Yasin AKTAY
Tam dört yıl önce Mısır’ın 4000 yıllık tarihinde demokratik bir seçimle işbaşına gelmiş ilk başkanı Muhammed Mursi’ye karşı 21. Yüzyıl'ın en kanlı ve en vahşi askeri darbesi yapılarak Mursi iktidardan doğrudan hapse yollandı. Darbe bizzat Mursi’nin atamış olduğu kendi Savunma Bakanı tarafından düzenlendi, ama içerden ve dışarıdan sürpriz sayılan yığınla destekçisi oldu.
BAE ve S. Arabistan, tıpkı bugün Katar’a karşı hareket ettikleri gibi bu darbe girişiminde de başı çektiler.
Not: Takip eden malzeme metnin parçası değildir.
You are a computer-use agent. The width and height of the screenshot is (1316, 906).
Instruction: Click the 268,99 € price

Tabii, ABD ve AB ülkeleri de belki ilk dakikada değil ama sonradan ortaya koydukları tavırlarla darbeyi desteklediler. İçerden ise S. Arabistan destekli Selefi Nur Partisi, solcular, Kıpti kilisesi ve liberallerin yanısıra Ezher Şeyhi, Baltacılar ve medyanın büyük kısmı ilk dakikadan itibaren darbenin yanında yer aldılar.
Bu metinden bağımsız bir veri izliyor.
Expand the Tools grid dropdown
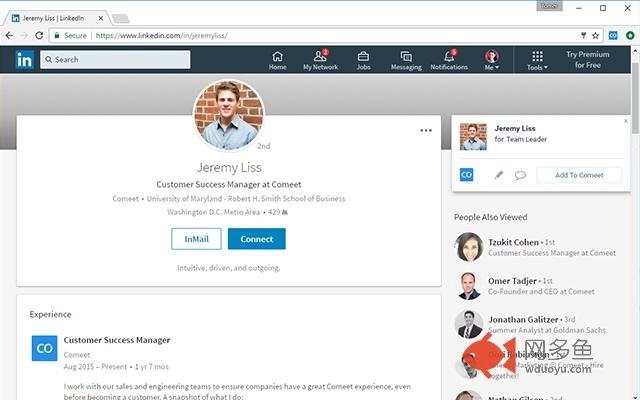640x400 pixels. 537,60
Darbe koalisyonunda yer alanların profili de darbe sürecine götüren dil ve söylemler de başlıbaşına büyük ibretler barındırıyor, Mursi seçileli bir yıl dahi olmamıştı ama solcularla liberaller Mursi’nin yüzde 52 oy alarak başkan seçilse de iktidarı başkalarıyla paylaşmamakla eleştirmeye ve Mısır’ın asırlık sorunlarını yüz gün içinde çözemediğinden hareketle mırıldanmaya başlamışlardı.
Bu mırıldanmalar darbe için ilk motivasyonları vermeye başlamıştı bile. Mursi’nin yönetiminde Mısır’a yaptığım ziyaretlerde liberal ve solcu gazetecilerden en çok duyduğum argüman “Mursi’nin niteliksiz halkın oylarıyla seçilmiş olduğu” idi. Tipik bir “çobanın oyuyla profesörün oyu” karşılaştırması yaygındı yani.
Mursi’ye karşı süslü bir laf olarak ifade edilen “Temerrüt” hareketi 25 Ocak 2011 yılında Hüsnü Mübarek’e karşı gerçekleşmiş olan devrimin sembol meydanı olan Tahrir’de 30 Haziran’da büyük bir miting yapacaktı. Mursi’nin niteliksiz oylarını küçümseyen darbeciler bu özgürlük meydanını Baltacı denilen “çapulcu” sürüleriyle doldurarak resmen ve alenen devrimin şanlı meydanını çalmış oldu. Bu çapulculuk bir unvan olarak bizde Gezi hadisesinde pişkince sahiplenilenden farklı değildi.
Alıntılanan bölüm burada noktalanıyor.